### Brief
Update the records below, changing each "target" to "element" and leaving all other text as it is. Omit the pictures from the result.

BEGIN Given entries

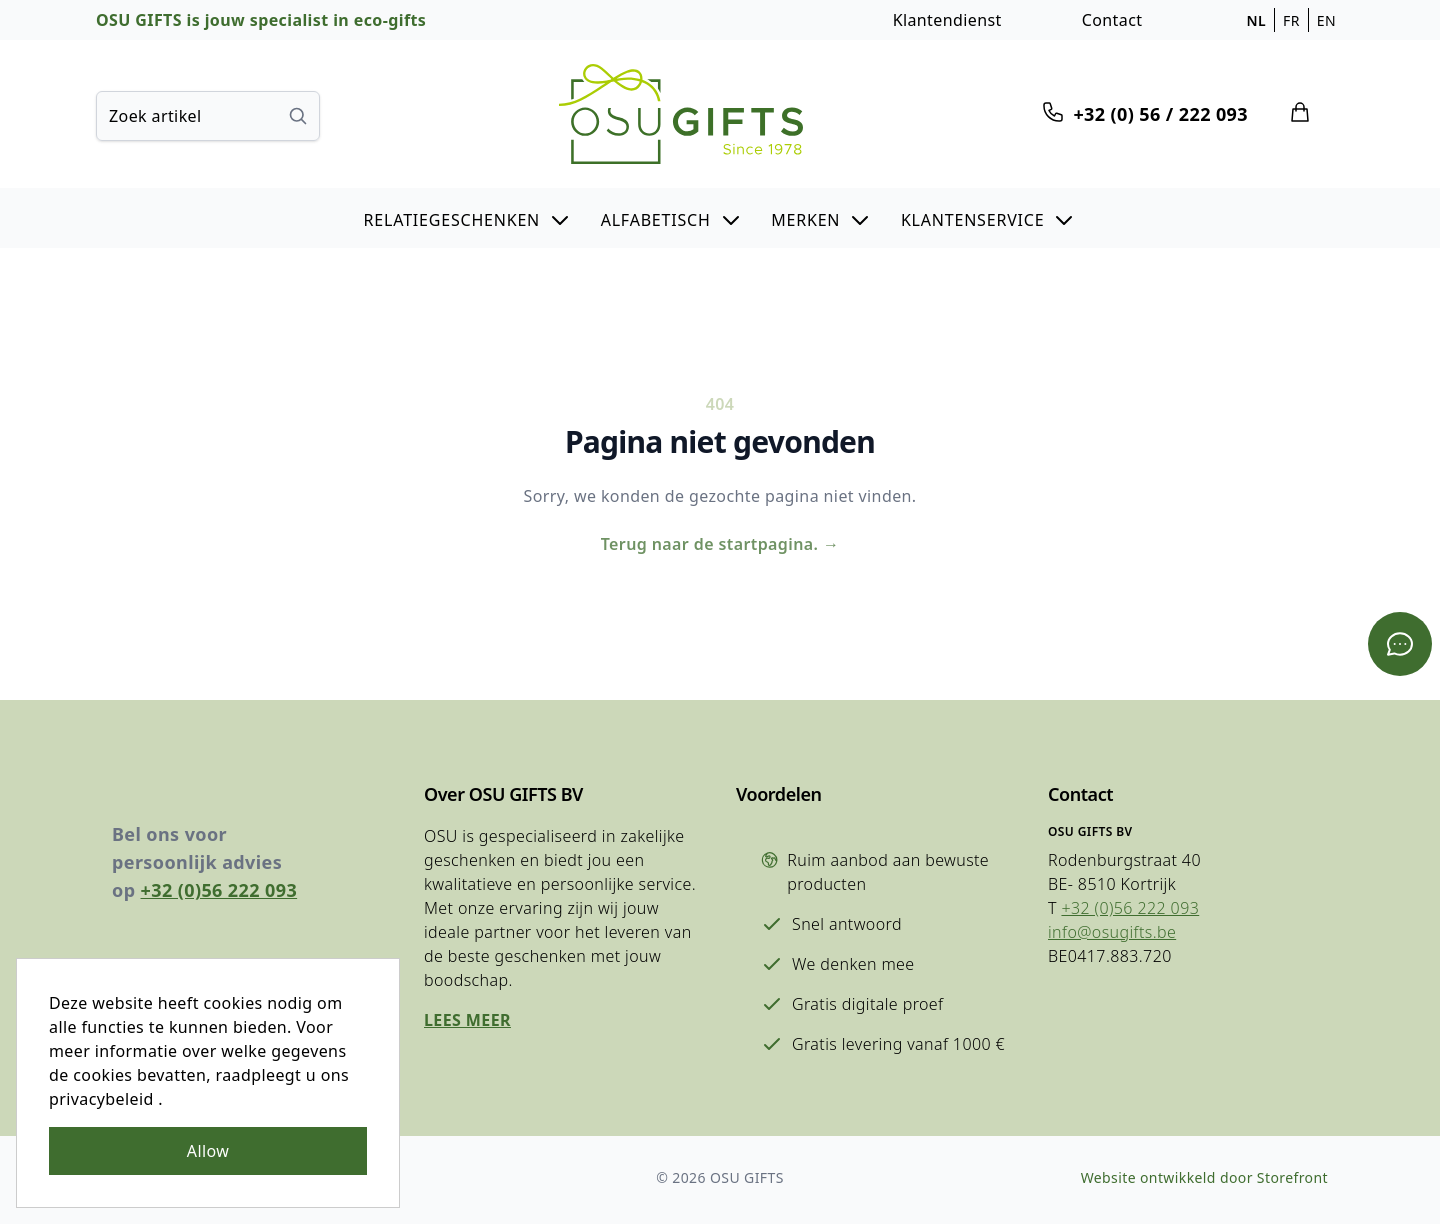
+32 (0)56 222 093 (219, 890)
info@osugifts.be (1112, 932)
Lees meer (467, 1020)
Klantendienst (947, 20)
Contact (1112, 20)
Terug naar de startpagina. (720, 544)
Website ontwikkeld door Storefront (1204, 1177)
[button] (468, 218)
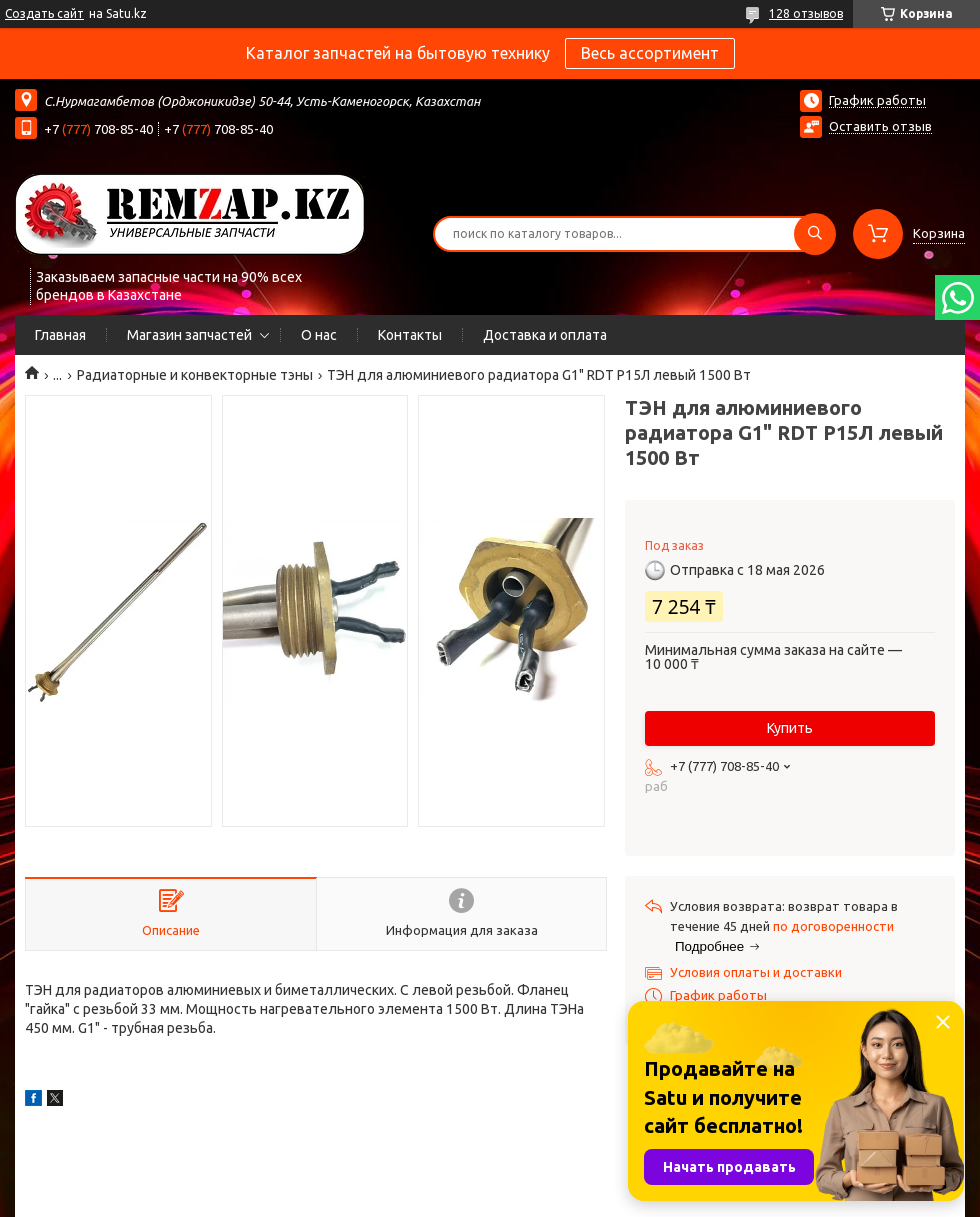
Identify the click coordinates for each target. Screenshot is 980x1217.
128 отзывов (806, 13)
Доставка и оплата (545, 335)
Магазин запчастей (189, 335)
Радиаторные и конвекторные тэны (195, 375)
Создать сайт (44, 13)
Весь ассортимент (650, 53)
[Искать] (815, 234)
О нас (319, 335)
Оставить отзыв (880, 126)
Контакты (410, 335)
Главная (60, 335)
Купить (790, 728)
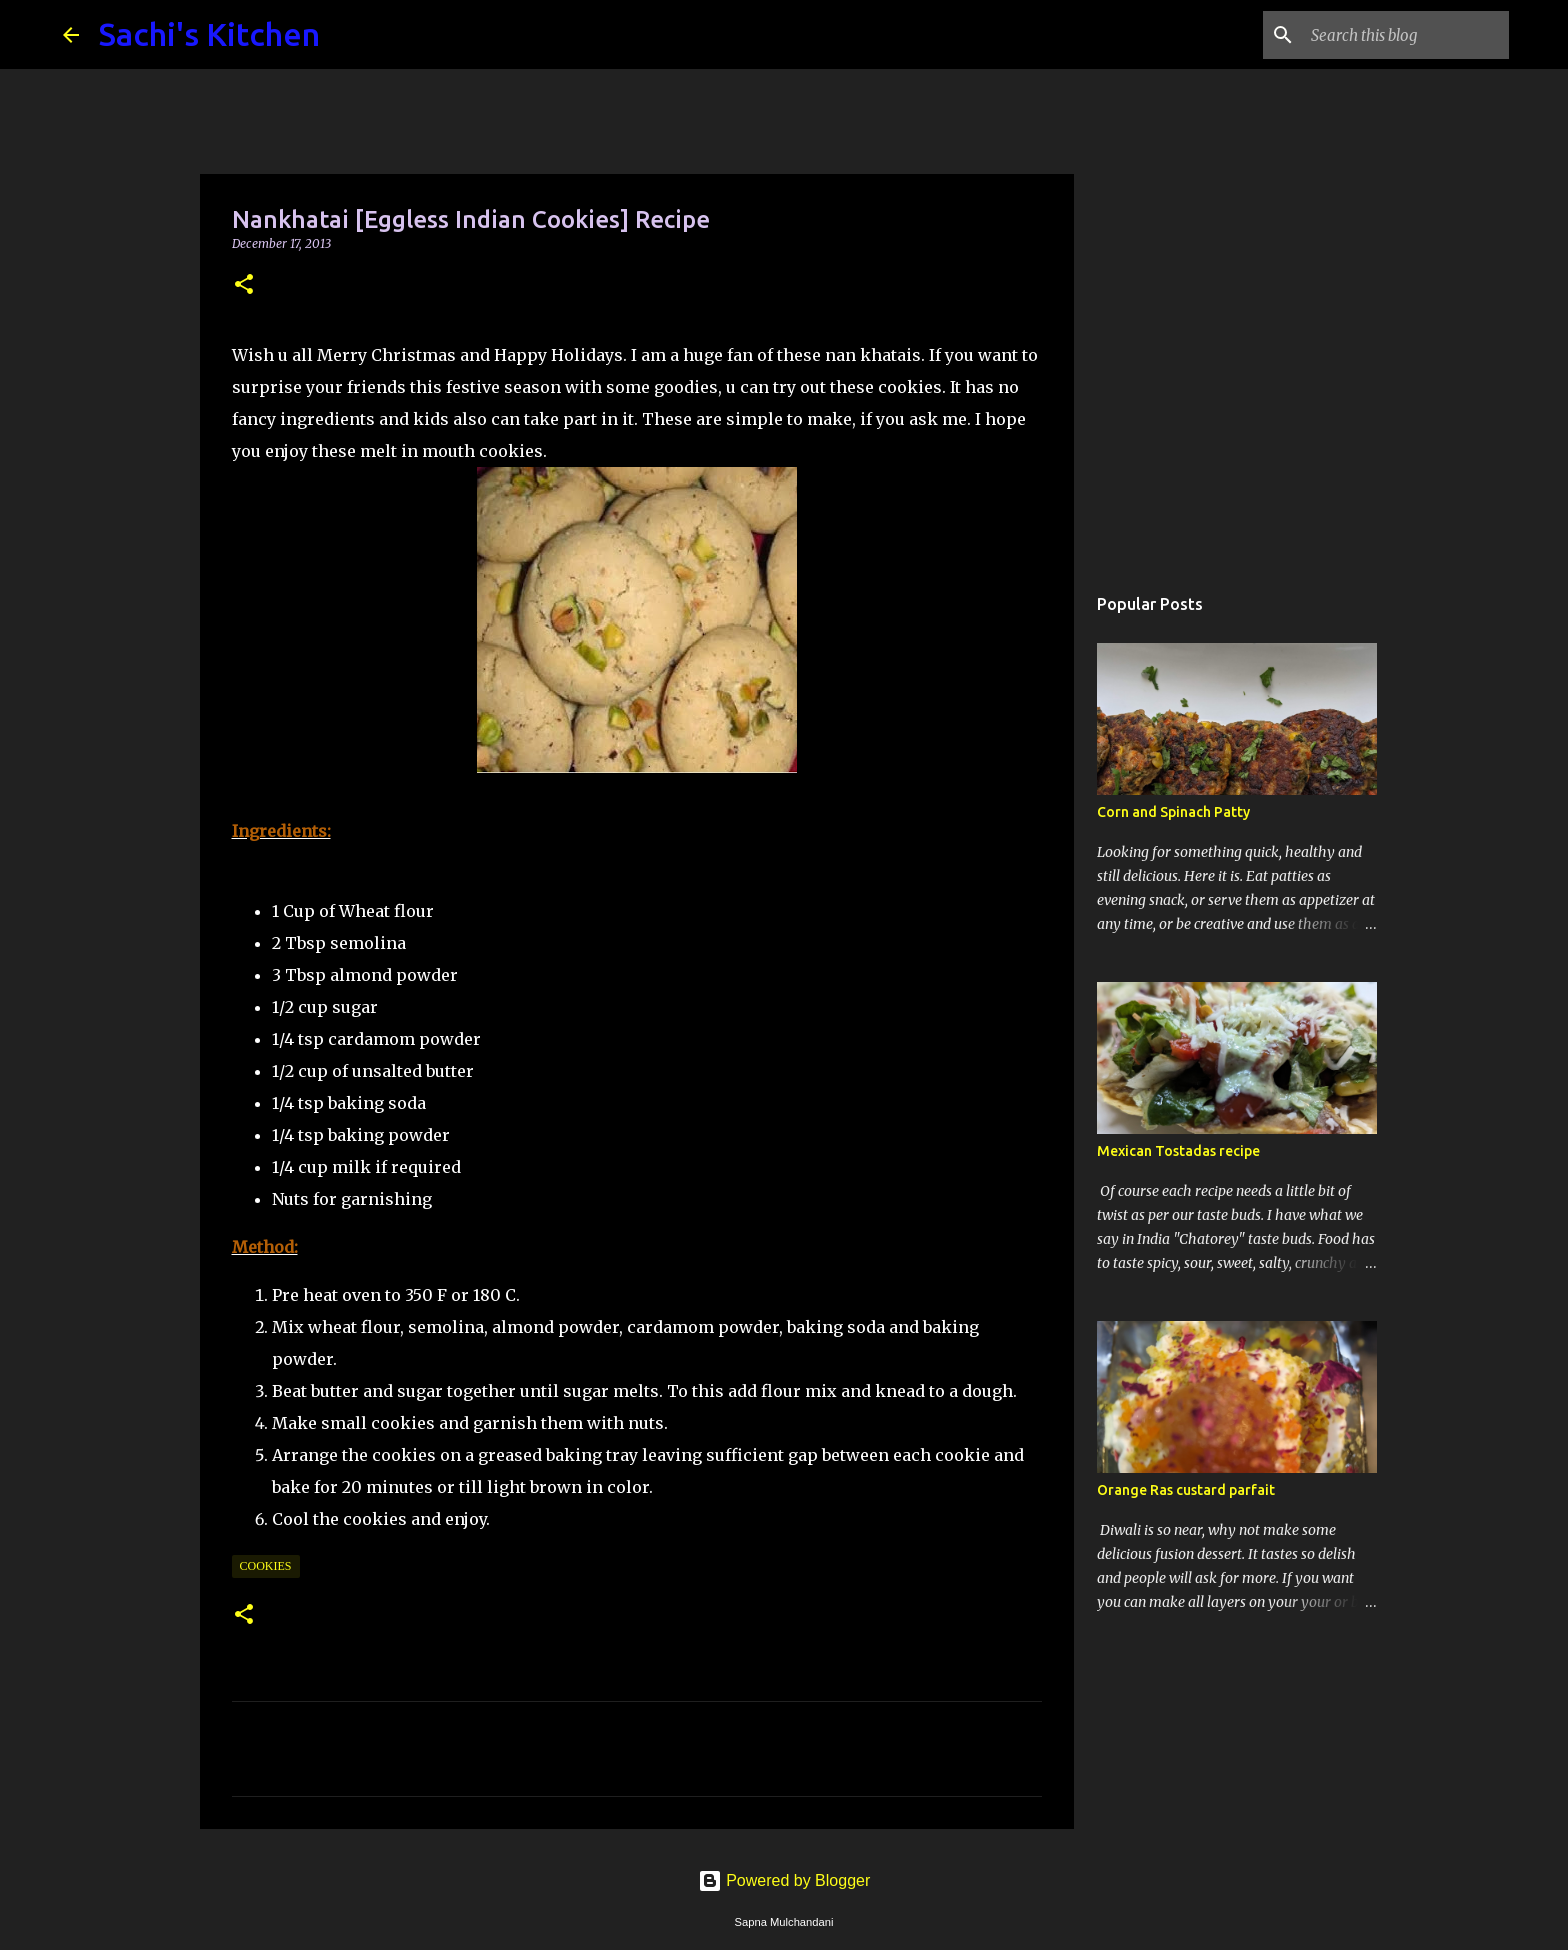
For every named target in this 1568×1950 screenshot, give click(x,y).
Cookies (266, 1566)
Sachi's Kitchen (209, 34)
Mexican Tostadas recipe (1178, 1151)
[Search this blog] (1404, 35)
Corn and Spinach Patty (1173, 812)
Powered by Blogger (784, 1880)
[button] (244, 285)
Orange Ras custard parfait (1186, 1490)
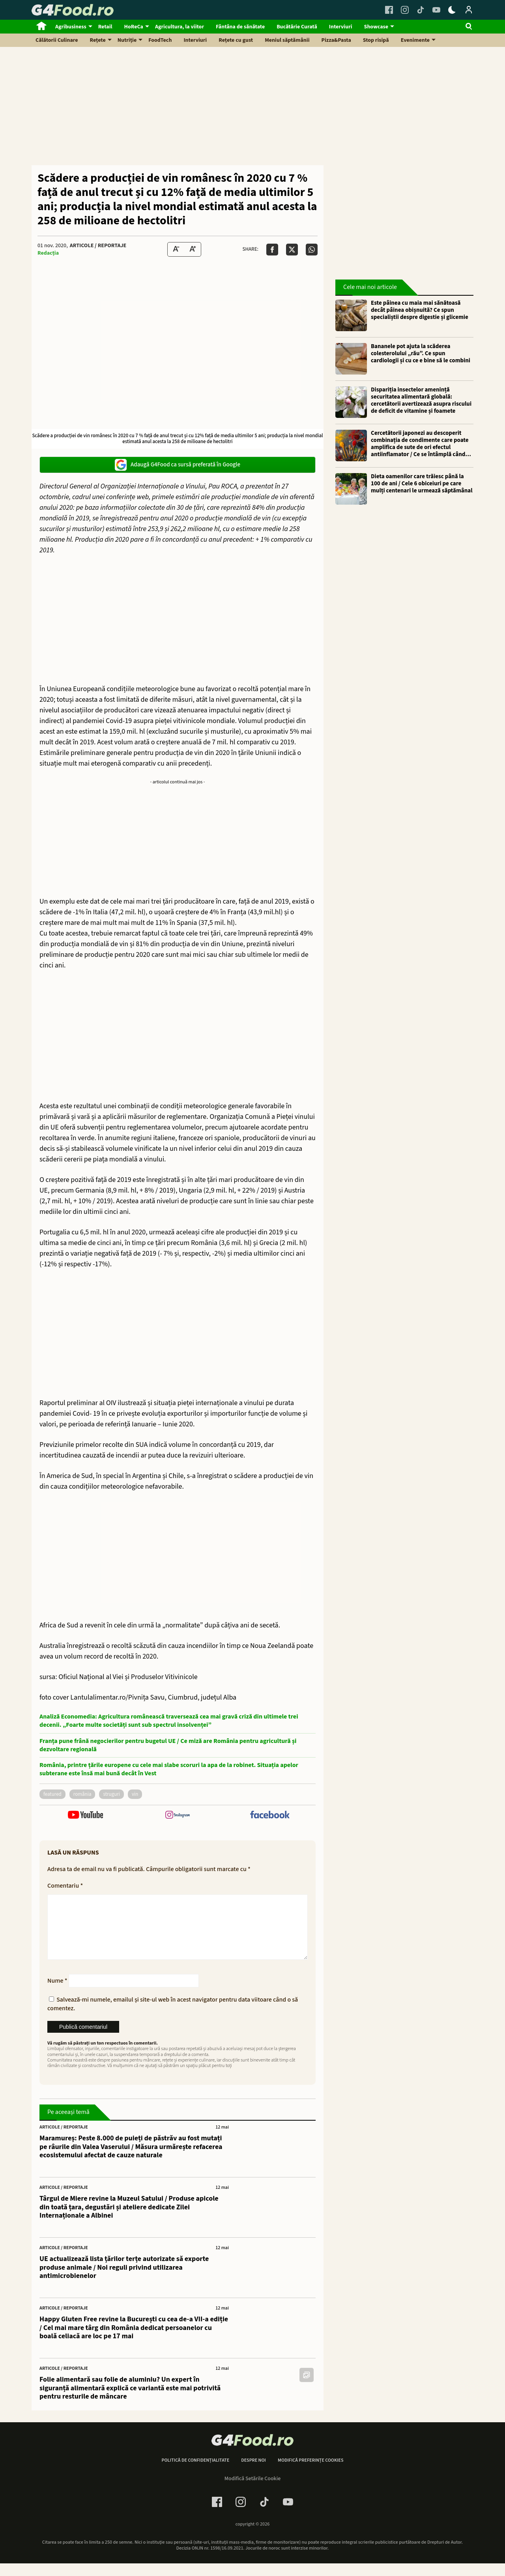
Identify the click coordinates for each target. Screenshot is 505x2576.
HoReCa (133, 27)
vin (135, 1794)
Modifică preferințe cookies (311, 2473)
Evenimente (415, 40)
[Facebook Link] (389, 10)
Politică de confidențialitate (195, 2473)
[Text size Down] (176, 249)
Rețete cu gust (236, 40)
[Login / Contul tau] (468, 10)
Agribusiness (70, 27)
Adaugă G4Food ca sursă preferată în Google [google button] (177, 465)
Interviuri (340, 27)
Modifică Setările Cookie (252, 2491)
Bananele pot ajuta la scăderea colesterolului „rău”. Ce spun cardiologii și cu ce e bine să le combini (420, 353)
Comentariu (65, 1885)
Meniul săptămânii (287, 40)
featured (52, 1794)
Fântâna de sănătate (240, 27)
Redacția (48, 253)
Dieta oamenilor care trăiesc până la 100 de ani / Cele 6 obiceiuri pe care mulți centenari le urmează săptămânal (422, 483)
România (82, 1794)
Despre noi (253, 2473)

END Given entries

### Task solution
+32 (0)56 222 093 (219, 890)
info@osugifts.be (1112, 932)
Lees meer (467, 1020)
Klantendienst (947, 20)
Contact (1112, 20)
Terug naar de startpagina. (720, 544)
Website ontwikkeld door Storefront (1204, 1177)
[button] (468, 218)
Identify the click coordinates for each element. Screenshot is 980x1217.
128 отзывов (806, 13)
Доставка и оплата (545, 335)
Магазин запчастей (189, 335)
Радиаторные и конвекторные тэны (195, 375)
Создать сайт (44, 13)
Весь ассортимент (650, 53)
[Искать] (815, 234)
О нас (319, 335)
Оставить отзыв (880, 126)
Контакты (410, 335)
Главная (60, 335)
Купить (790, 728)
For every named element in this 1568×1950 screenshot, give click(x,y).
Cookies (266, 1566)
Sachi's Kitchen (209, 34)
Mexican Tostadas recipe (1178, 1151)
[Search this blog] (1404, 35)
Corn and Spinach Patty (1173, 812)
Powered by Blogger (784, 1880)
[button] (244, 285)
Orange Ras custard parfait (1186, 1490)
Identify the click coordinates for each element. Screenshot is 505x2576.
HoReCa (133, 27)
vin (135, 1794)
Modifică preferințe cookies (311, 2473)
Evenimente (415, 40)
[Facebook Link] (389, 10)
Politică de confidențialitate (195, 2473)
[Text size Down] (176, 249)
Rețete cu gust (236, 40)
[Login / Contul tau] (468, 10)
Agribusiness (70, 27)
Adaugă G4Food ca sursă preferată în Google [google button] (177, 465)
Interviuri (340, 27)
Modifică Setările Cookie (252, 2491)
Bananele pot ajuta la scăderea colesterolului „rău”. Ce spun cardiologii și cu ce e bine să le combini (420, 353)
Comentariu (65, 1885)
Meniul săptămânii (287, 40)
featured (52, 1794)
Fântâna de sănătate (240, 27)
Redacția (48, 253)
Dieta oamenilor care trăiesc până la 100 de ani / Cele 6 obiceiuri pe care mulți centenari le urmează săptămânal (422, 483)
România (82, 1794)
Despre noi (253, 2473)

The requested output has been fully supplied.